Mais ce n’est un secret pour personne que certains préfèrent aujourd’hui travailler dans un centre de soins médicaux, face à toute cette paperasserie. Il prédit que ceux qui ne cherchent pas de successeurs par des contacts personnels, mais uniquement par le biais d’organismes officiels continueront à avoir des difficultés à l’avenir. Une association des médecins généralistes a dit que c’est une question de patience. La recherche prendra au moins un à trois ans. Et si cela ne fonctionne pas, comme c’est arrivé au médecin de famille d’une communauté, il y a environ quatre ans, les gens devront se rendre dans les cabinets très complets des communautés voisines, qui seront par conséquent très encombrées. Elle est actuellement en conversation avec un jeune médecin qui pourrait s’installer dans la petite ville de 1 700 âmes. Ou bien elle se trouve quelqu’un de la médecine, qui se laisse employer dans le centre de santé voisin.

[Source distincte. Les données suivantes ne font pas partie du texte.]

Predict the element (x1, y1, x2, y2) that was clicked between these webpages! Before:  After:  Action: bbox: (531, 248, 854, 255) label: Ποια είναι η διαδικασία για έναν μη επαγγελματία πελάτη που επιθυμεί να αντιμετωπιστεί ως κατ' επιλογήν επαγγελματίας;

Toujours plus de travail employé et à temps partiel 

Dans l’ensemble, il existe une tendance à la concentration. Cela signifie des pratiques moins nombreuses mais plus importantes. Ce n’est pas toujours la pire solution, car les soins médicaux ne sont pas nécessairement disponibles dans toutes les communautés, mais il y a des heures d’ouverture plus longues ou une gamme de services plus large. Au cours des dix dernières années, le nombre de grands cabinets dans le sud-ouest a quadruplé pour atteindre environ 400. Le quota de médecins ruraux, qui doit également venir dans le sud-ouest, n’améliorera manifestement pas la situation. Les étudiants en médecine doivent s’engager à travailler dans une région mal desservie après leurs examens. Mais outre le fait que cela prendra des années, le problème n’est pas le manque de médecins de famille en soi, mais la diminution du nombre de médecins, de plus en plus de personnes sont employées et travaillent à temps partiel.